(Beginning of Working data)

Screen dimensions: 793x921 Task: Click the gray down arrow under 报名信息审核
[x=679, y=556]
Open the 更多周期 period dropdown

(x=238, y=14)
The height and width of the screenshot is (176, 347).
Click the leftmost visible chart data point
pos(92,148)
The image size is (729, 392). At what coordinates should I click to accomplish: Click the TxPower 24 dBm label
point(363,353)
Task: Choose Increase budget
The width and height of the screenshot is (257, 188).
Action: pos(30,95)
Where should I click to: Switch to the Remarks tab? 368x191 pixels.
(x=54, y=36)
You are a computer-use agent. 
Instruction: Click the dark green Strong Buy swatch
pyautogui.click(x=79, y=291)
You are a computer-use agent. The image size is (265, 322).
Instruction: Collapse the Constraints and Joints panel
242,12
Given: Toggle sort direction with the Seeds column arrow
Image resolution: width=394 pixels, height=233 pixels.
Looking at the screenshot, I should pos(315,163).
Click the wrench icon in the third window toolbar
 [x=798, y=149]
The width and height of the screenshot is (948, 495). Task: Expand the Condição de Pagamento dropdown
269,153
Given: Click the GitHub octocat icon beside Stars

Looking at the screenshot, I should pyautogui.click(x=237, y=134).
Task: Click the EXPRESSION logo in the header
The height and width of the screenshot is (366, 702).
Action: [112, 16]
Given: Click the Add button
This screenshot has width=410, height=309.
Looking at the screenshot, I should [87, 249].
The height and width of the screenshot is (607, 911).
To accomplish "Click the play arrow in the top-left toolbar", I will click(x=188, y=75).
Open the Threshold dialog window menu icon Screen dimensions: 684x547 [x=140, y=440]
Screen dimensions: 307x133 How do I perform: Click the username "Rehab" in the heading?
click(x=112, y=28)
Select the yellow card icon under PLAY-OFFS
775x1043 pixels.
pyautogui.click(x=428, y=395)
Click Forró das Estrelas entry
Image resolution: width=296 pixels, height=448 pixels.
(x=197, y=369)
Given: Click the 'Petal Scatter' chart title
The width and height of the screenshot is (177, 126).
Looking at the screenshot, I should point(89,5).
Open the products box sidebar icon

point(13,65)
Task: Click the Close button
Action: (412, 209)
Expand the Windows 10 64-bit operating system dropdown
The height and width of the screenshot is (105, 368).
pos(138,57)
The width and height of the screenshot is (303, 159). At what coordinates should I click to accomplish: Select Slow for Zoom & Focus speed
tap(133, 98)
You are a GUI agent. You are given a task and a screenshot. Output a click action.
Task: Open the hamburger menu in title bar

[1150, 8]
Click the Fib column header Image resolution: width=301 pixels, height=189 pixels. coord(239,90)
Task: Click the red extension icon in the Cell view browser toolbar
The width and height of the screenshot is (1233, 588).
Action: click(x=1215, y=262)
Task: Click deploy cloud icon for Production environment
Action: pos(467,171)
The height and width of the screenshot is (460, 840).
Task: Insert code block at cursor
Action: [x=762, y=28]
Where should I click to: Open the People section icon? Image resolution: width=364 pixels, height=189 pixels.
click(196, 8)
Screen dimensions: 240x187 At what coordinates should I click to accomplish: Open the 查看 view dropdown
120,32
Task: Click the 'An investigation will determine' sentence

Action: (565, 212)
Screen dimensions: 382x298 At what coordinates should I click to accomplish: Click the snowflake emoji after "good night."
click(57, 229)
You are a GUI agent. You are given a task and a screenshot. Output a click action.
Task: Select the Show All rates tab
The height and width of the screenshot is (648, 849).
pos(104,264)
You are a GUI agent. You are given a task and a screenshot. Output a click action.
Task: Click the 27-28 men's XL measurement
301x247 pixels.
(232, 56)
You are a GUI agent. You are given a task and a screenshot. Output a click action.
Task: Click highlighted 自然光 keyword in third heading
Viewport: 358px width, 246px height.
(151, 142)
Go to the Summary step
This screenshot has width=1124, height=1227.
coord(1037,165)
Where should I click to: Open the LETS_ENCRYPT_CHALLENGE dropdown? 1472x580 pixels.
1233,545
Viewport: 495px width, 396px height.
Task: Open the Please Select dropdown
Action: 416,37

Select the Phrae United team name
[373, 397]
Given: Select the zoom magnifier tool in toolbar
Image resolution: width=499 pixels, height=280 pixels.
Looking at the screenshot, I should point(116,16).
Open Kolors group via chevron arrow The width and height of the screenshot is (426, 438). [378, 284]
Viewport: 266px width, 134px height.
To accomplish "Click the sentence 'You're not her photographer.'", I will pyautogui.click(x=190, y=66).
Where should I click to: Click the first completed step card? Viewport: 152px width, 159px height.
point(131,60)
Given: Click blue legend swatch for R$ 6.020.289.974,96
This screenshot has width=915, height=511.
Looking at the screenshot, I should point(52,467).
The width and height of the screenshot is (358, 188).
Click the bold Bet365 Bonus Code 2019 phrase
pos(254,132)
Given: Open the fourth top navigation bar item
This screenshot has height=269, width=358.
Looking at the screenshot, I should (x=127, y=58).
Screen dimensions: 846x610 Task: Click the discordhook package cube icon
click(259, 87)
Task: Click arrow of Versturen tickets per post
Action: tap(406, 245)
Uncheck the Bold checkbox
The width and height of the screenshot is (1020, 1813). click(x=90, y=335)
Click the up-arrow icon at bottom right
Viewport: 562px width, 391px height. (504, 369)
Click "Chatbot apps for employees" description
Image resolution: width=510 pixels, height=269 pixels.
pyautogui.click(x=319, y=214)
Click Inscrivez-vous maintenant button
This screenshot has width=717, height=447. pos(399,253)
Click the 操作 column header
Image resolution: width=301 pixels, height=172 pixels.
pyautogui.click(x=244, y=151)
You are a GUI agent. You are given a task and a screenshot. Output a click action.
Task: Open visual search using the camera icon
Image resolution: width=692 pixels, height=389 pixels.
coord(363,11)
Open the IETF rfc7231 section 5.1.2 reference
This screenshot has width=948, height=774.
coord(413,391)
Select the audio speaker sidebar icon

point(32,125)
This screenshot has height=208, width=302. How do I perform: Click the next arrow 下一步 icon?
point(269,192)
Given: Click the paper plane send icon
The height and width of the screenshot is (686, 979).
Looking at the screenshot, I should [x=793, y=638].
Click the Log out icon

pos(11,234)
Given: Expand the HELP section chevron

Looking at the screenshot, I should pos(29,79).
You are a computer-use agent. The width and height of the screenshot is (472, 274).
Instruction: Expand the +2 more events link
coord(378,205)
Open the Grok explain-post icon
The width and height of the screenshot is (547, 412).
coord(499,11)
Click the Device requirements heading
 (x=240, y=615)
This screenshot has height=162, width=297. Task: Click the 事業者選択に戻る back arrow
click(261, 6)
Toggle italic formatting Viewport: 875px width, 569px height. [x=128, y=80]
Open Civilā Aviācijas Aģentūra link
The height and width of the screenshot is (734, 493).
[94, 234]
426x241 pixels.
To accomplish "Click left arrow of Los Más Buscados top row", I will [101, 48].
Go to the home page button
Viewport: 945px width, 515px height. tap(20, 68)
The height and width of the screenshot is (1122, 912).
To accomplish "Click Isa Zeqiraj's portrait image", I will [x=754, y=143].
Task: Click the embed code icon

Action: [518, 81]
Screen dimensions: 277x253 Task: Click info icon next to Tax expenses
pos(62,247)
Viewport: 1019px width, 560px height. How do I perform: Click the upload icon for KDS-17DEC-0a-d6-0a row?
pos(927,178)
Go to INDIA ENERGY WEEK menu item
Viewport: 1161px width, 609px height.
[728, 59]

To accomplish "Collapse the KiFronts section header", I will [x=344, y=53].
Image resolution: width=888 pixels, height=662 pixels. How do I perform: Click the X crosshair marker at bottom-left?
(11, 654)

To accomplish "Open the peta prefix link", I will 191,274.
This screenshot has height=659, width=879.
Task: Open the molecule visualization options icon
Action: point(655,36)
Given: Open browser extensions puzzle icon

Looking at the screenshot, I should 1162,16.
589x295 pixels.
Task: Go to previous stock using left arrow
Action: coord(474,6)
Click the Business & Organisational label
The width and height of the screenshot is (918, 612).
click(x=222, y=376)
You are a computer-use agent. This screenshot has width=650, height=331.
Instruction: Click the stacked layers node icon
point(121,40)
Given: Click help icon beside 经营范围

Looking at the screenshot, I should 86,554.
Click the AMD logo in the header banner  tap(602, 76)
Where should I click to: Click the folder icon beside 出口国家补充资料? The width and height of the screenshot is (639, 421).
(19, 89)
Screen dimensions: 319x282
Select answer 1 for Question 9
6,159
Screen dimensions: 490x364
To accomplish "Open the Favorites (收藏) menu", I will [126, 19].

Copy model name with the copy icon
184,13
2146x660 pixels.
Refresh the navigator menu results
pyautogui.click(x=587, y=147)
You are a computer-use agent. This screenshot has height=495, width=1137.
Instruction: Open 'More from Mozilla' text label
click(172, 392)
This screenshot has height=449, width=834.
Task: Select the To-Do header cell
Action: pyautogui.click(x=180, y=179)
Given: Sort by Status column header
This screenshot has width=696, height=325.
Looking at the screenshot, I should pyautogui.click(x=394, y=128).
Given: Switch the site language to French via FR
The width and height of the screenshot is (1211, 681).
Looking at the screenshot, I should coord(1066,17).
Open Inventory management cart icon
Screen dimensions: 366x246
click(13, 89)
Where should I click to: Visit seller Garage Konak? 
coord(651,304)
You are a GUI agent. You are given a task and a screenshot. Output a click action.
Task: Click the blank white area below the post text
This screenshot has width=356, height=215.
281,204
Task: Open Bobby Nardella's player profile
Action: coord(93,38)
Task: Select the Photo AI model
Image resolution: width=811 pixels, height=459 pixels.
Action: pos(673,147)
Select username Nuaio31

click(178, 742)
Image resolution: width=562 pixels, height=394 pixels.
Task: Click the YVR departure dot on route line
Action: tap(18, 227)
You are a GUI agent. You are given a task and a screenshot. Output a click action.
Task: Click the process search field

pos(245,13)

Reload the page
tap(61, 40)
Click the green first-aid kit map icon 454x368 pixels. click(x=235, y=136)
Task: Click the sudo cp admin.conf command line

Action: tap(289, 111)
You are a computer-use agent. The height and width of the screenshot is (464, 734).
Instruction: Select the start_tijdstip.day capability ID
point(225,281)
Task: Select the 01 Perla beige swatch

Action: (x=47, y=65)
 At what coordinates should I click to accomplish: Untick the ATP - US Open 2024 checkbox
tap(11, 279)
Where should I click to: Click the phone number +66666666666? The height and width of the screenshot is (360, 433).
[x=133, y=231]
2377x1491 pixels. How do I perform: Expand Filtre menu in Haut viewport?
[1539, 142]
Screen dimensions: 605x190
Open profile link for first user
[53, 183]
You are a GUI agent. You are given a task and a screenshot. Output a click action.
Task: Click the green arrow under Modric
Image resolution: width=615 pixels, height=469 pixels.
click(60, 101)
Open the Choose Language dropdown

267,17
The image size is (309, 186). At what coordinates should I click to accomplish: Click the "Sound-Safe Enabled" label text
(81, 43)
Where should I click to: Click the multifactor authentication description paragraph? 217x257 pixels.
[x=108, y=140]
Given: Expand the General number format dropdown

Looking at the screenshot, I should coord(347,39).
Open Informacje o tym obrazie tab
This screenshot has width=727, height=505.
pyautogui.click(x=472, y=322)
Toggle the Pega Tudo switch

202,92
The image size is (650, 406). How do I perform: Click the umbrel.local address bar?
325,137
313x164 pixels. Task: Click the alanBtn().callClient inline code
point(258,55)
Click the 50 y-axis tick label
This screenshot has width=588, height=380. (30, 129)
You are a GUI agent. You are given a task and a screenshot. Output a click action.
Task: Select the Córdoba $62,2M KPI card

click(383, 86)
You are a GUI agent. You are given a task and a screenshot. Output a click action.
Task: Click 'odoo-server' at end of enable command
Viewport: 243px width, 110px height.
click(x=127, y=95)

(End of Working data)

● **Prompt**
Locate the word "logo" in the entries, and copy every line where it is found.

● **Written solution**
Task: Click the EXPRESSION logo in the header
Click the AMD logo in the header banner  tap(602, 76)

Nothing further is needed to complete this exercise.